А певица стояла у рояля, с другой его стороны, она плыла в горячей волне музыки и высовывалась из-за колышущегося борта черной лаковой лодки, расставляла руки, будто шла по узкой жердочке и изо всех сил сохраняла равновесие, и кричала, просто орала, надрывалась, не стесняясь ора своего, торжествующего, огромного, зычного, как у мужика: «Люда! Шире! Шире пасть!!! Ори! Вопи!!! Да вопи же ты, не тушуйся, шире пасть разевай! Еще шире! еще! еще! Бурный поток, чаща лесов!» – «Голые ска-а-а-алы, мой прию-у-у-ут!» – обреченно орала в ответ певице моя подруга, и тут певица подходила к ней ближе, подскакивала как-то хитро, боком, и вдруг совала руку ей в рот, и, Боже, что это?! я щурилась из-за пюпитра, из-за старинных, шуршащих мышиной изгрызенной, легче пыли и пыльцы, желтой бумагой, пахнущих воском драгоценных нот, что это там у них происходит?! что это у подруги моей во рту такое торчит?! что…

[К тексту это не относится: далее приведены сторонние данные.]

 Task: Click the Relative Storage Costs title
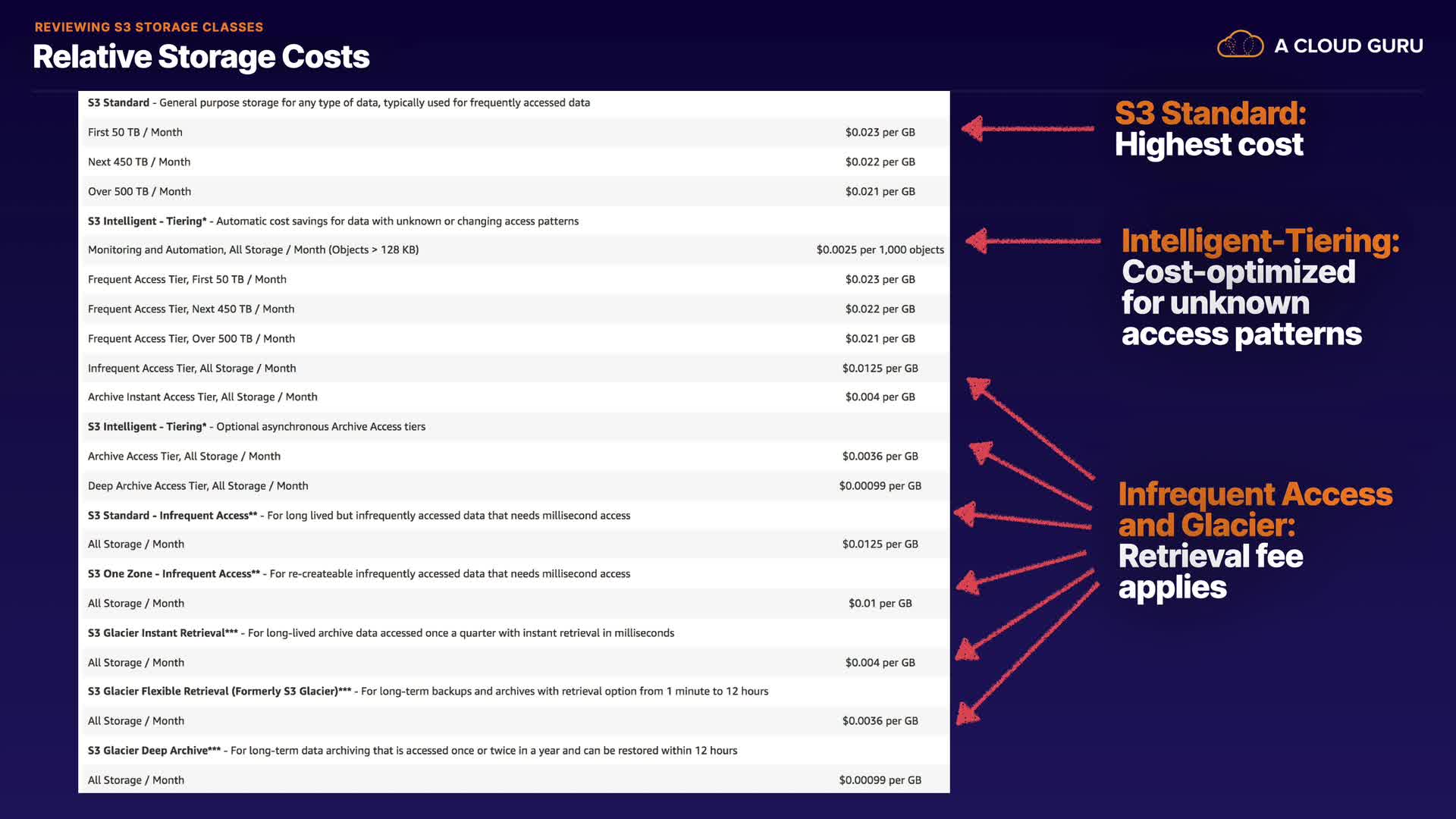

А ничего. Певица быстро и коварно вставляла подруге в рот, между передних зубов, щепочку. Да, щепку, тонкую палочку такую. А чтобы подруга не могла закрыть рот. А только, распялив глотку жерлом, кричала, орала. Звала на помощь. Возносила хвалу. Плакала и рыдала. Проклинала. Благословляла.

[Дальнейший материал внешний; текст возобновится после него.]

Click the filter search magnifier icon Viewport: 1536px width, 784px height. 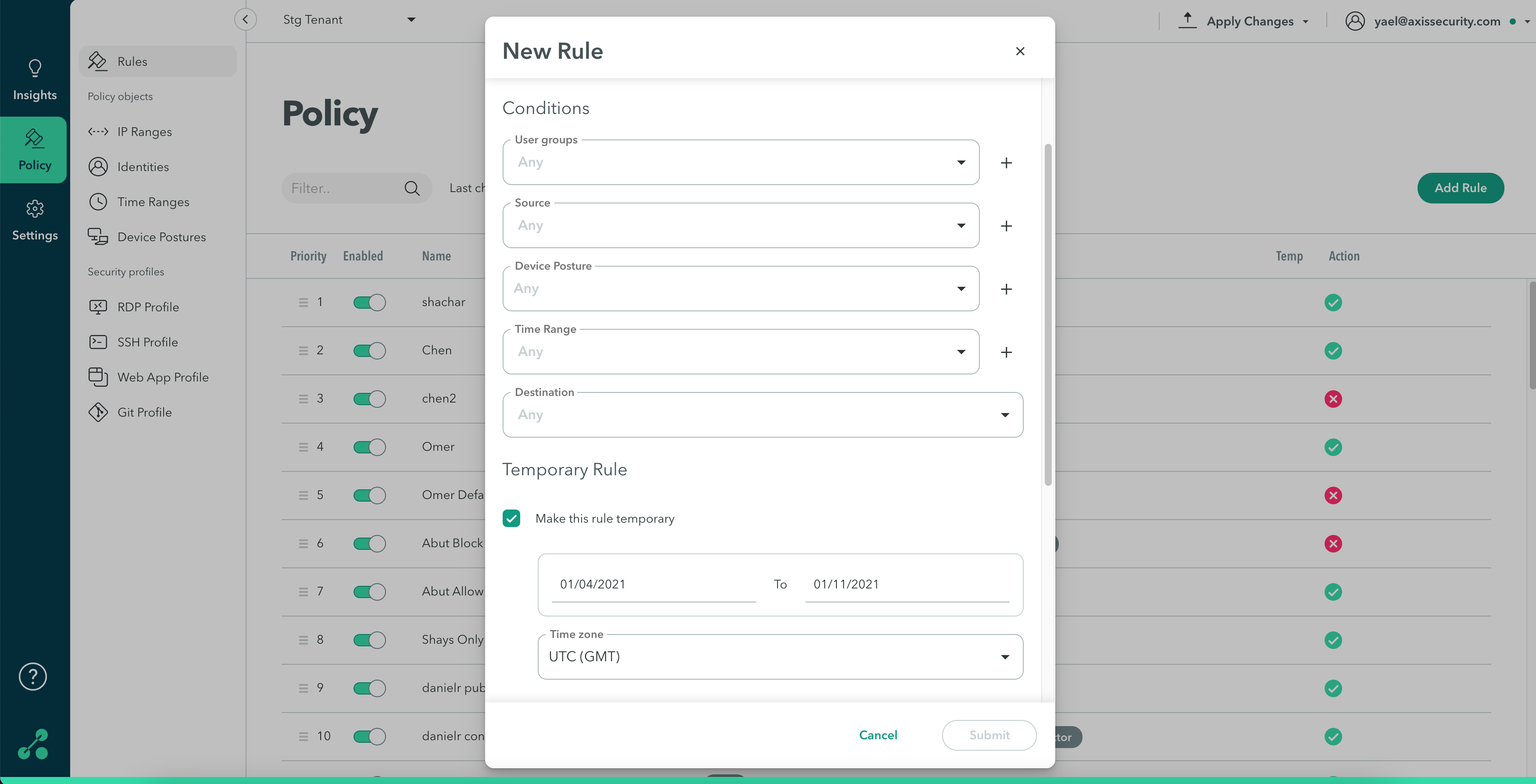point(411,189)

Так со щепкой во рту стояла подруга моя и орала благим матом.
А потом выплевывала щепку себе в ладонь – и пела, пела.
Косноязычно. Мучительно. Слезы блестели на румяных щеках.

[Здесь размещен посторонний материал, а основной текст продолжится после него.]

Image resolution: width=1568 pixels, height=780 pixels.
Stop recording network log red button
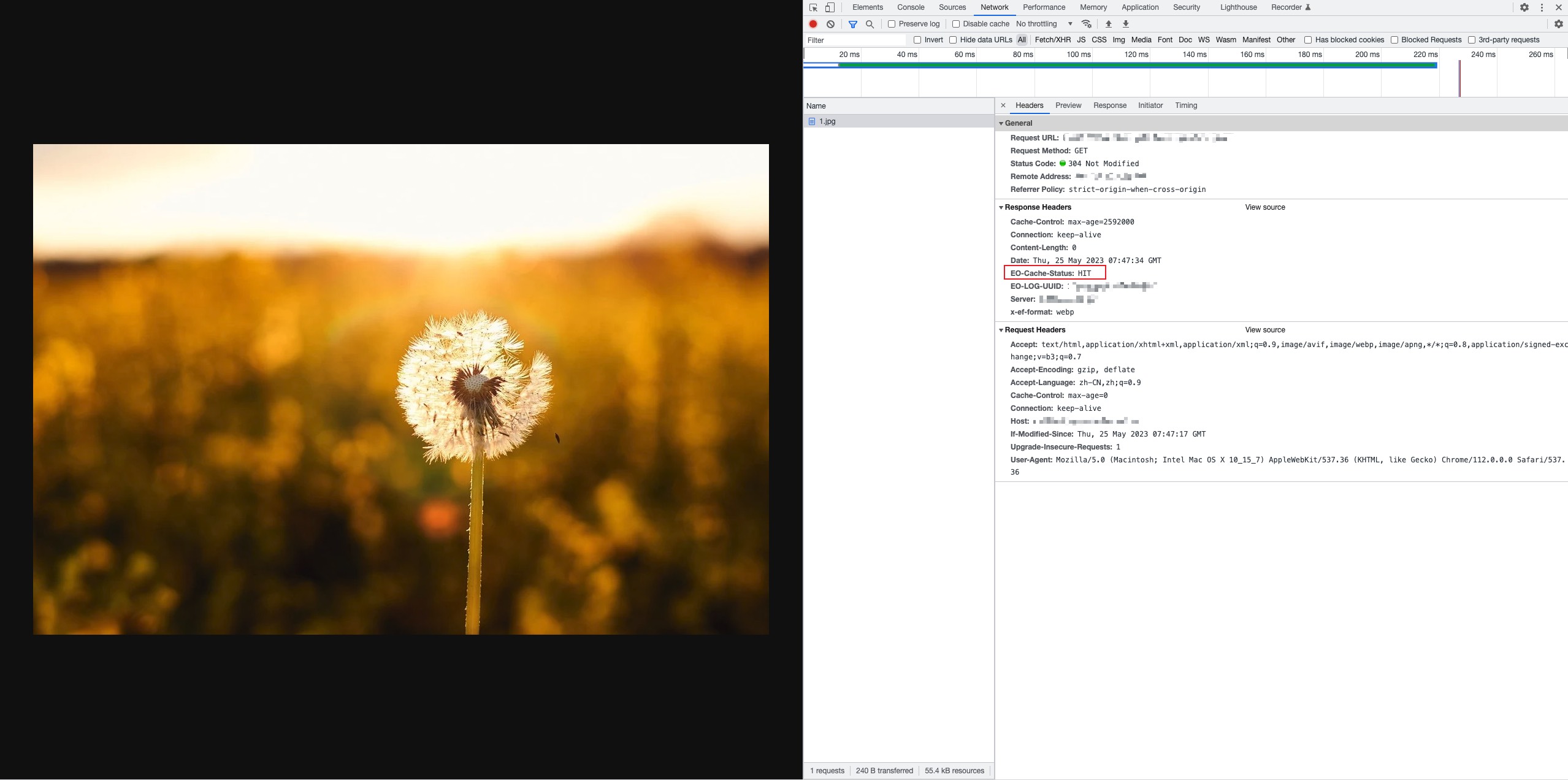click(x=813, y=24)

Благословляю вас, леса, долины, реки, горы, воды!
А я играла. Так играла, будто огонь из пожарной трубы заливала! А получалось так – огонь полыхал еще пуще. Пот бежал по спине. Певица сдергивала с головы мокрое полотенце, швыряла его на паркет. Встряхивала головой, как собака, что выскочила на берег из реки, и с мокрых волос разлетались капли мелким грибным дождем. «Хорошо! Хорошо! Но мне не хватает груди! Живота, живота не хватает! Матки! Маткой пой! Вот отсюда! Отсюда!» И опять подскакивала к моей подруге и клала ладонь ей на низ живота. И надавливала. А я колотила по клавишам нещадно, пугаясь втайне – а вдруг и пианистка тоже должна играть не пальцами, а маткой!
…да. Именно так. Играть надо всем существом. Петь надо всею собой. Жить надо всем телом и всем сердцем, и всей душой, и всем духом, а если ты живешь вполовину, то ты и не живешь. А так, делаешь вид. Сам себя успокаиваешь, что – живешь.
Бедный конь в поле пал! Я стрелой добежал. Вот и наш посад!
Я оглядываюсь кругом. Это мой посад. Я посажена в этот дом навечно, и это мой дворец, моя тюрьма, моя оперная сцена – все что угодно, любое пространство, воображай не хочу. Тьма обнимает. Я еще светлая. И меня еще освещает свеча. Меня. А великой певицы больше нет. Той, что стояла у роскошного рояля, в огромном пустом репетиционном зале, на фоне собственного портрета – и живописец изобразил ее точно такой, какой она и жила-была: златовласой, торжествующей незримую победу, с улыбкой как слепящий в солнечный день чистый снег, с пылающими щеками, с глазами, что то вспыхивают, то гаснут лукаво, и потом опять царски горят подо лбом, прозрачные серые кабошоны, – да, точно такой, как в жизни, только – мертвой. Вся живопись мертва перед ней. Все красивости. Все краски. Голос – это не краски. Голос это вихрь, это поток. Бурный поток! чаща лесов! голые скалы…
Мой… приют…
Я сидела за роялем, а певица подходила ко мне, она ходила широкими шагами, она была царственно неприличной, она не стеснялась никого и ничего. Клала тяжелые руки мне на плечи. «Запомни, девочка, запомни навек! Искусство не терпит гладкописи. Гладкой игры, гладенького пенья. Искусство не терпит комильфо! В искусстве лучше передать, чем недодать. Пожадничать. Или испугаться. Лучше пережать, чем недожать! Слышишь?!